Holstein noted that in the past year, Missouri and Kentucky have passed “excellent shared parenting legislation,” following states including Utah, Arizona and Alaska.

“If you want to hasten the process of healing, or at least tolerance, the worst thing you can do is declare one person a winner and one person a loser,” he said.

“You’re both winners. You’re both going to be parents. That will actually diminish conflict.”

Read article in its entirety: http://www.startribune.com/rosenblum-new-research-supports-shared-custody-for-children-in-divorce/442255323/

The article is not “new” research. It’s just rhetoric to push a false narrative that shared parenting witll solve all problems. In reality the goal is to keep the problems going-to keep the money flowing. Rosenblum states, “What two factors vastly increase the likelihood of a healthy and happy future for kids after divorce? Mom and Dad.

That’s great if one parent isn’t an abusive and violent person. In family court, domestic violence has been reframed as just a “dispute” and violence is not handled in criminal court where it needs to be.

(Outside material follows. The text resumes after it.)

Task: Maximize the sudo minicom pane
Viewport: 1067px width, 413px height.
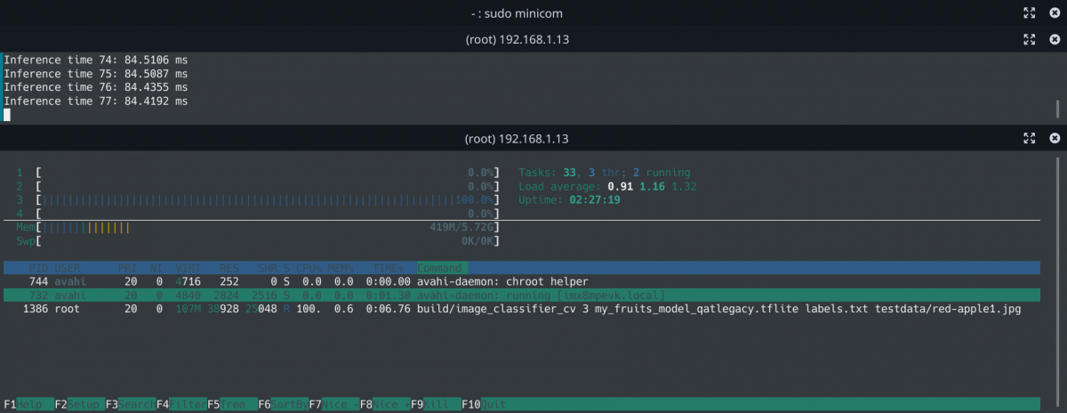Action: coord(1029,12)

The systematic mishandling of domestic violence and child molest cases as “custody disputes” is based in a financial corruption scheme that calls for diverting grant program funding through “high conflict” cases, in the guise of promoting “fatherhood” and “shared parenting” post-divorce. Rather than assisting men become responsible parents, “Responsible Fatherhood”, “Access to Visitation Enforcement” (supervised visitation for noncustodial parents), “Child Support Enforcement” and similar federal programs perpetuate abuse of women and children through the legal system. Cindy Ross

There is very little oversight of this money, which means that such programs have gotten away with using fatherhood funds to assist abusive and violent fathers in custody battles against protective mothers.

The vast majority of fathers do not abuse children, and there are many instances where courts have unjustly deprived children of good fathers. The problem is that the programs punish children living with healthy strong mothers by incentivizing courts to cash in by arbitrarily minimizing and even eliminating moms from the picture.   Linda Marie Sacks, Co-Chair of the Family Court Committee of the Florida chapter of the National Organization for Women

Federally funded misogyny and pedophile protection by Cindy Ross © 

Excerpts: Numerous reports have identified bias against women and corruption in family courts across the country. In bizarre and illegal rulings, family court judges ignore or deliberately suppress evidence of male perpetrated family violence and child molest. Fathers who are batterers and sex offenders are routinely granted visitation and custody, while mothers and children trying to escape abuse are punished through financial sanctions, loss of custody, supervised visitation, jail and institutionalization.

In the guise of reducing poverty and promoting child welfare, women are forced to stay married and mothers are punished for seeking divorces. In the guise of amicable custody resolution, federal programs enforce the systematic abuse of women and children. The pretense is that government programs produce responsible fathers and healthy families. The reality is that federally funded misogyny and pedophile protection programs are lining the pockets of corrupted court officials and appointees.